**Action item**
The line containing "Vereador Antonio França (1209, 206)" marks the start, and the last line of the records below marks the end. Print that run exactly and nothing else.
-- Opening Marker --
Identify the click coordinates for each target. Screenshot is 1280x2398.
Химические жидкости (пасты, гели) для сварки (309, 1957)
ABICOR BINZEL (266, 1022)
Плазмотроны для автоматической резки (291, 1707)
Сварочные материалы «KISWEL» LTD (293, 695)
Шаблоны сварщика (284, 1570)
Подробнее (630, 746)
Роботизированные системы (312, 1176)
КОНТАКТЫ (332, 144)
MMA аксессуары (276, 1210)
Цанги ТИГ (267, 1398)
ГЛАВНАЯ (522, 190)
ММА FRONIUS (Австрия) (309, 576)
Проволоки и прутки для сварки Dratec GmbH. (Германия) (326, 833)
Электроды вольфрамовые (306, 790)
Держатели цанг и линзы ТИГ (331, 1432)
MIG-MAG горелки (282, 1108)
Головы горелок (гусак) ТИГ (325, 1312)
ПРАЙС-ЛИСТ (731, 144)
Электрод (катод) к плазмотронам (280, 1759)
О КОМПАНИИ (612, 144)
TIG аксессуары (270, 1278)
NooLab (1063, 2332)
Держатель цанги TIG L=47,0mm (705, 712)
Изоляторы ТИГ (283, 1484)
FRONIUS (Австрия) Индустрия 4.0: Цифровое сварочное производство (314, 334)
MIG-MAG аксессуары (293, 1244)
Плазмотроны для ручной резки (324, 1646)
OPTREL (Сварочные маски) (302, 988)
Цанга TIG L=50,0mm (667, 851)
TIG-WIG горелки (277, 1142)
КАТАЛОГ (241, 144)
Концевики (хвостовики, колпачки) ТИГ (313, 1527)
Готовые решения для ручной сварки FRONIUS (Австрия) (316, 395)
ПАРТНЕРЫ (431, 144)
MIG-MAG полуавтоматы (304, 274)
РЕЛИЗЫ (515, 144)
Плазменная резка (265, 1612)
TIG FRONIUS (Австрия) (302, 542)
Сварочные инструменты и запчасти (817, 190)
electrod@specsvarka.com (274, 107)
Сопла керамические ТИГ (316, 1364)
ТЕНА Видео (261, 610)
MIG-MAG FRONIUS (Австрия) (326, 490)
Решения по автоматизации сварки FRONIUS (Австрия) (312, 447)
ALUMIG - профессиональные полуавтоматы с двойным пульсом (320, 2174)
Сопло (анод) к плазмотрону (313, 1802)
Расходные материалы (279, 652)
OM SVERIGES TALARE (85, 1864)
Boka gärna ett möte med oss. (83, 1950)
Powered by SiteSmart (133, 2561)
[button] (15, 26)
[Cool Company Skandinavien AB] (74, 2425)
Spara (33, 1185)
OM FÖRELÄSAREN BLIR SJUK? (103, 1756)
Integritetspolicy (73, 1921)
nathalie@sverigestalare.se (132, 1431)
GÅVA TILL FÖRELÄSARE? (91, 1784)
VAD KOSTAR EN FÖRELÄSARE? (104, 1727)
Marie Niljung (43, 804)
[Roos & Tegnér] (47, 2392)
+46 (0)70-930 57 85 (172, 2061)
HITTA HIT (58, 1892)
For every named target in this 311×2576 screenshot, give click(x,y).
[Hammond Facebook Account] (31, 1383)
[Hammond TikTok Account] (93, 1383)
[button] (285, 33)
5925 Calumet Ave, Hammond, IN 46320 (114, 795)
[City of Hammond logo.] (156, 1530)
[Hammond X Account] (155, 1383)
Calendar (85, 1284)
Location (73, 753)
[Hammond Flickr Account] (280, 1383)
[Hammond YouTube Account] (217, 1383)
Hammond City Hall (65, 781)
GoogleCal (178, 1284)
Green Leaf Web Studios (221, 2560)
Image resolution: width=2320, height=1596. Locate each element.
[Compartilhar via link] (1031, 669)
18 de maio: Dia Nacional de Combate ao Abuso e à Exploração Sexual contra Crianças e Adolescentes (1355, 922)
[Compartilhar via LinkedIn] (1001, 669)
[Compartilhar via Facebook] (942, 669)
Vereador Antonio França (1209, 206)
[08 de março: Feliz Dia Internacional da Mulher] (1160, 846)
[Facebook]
-- Closing Marker --
**Solution**
Vereador Antonio França (1209, 206)
[08 de março: Feliz Dia Internacional da Mulher] (1160, 846)
[Facebook]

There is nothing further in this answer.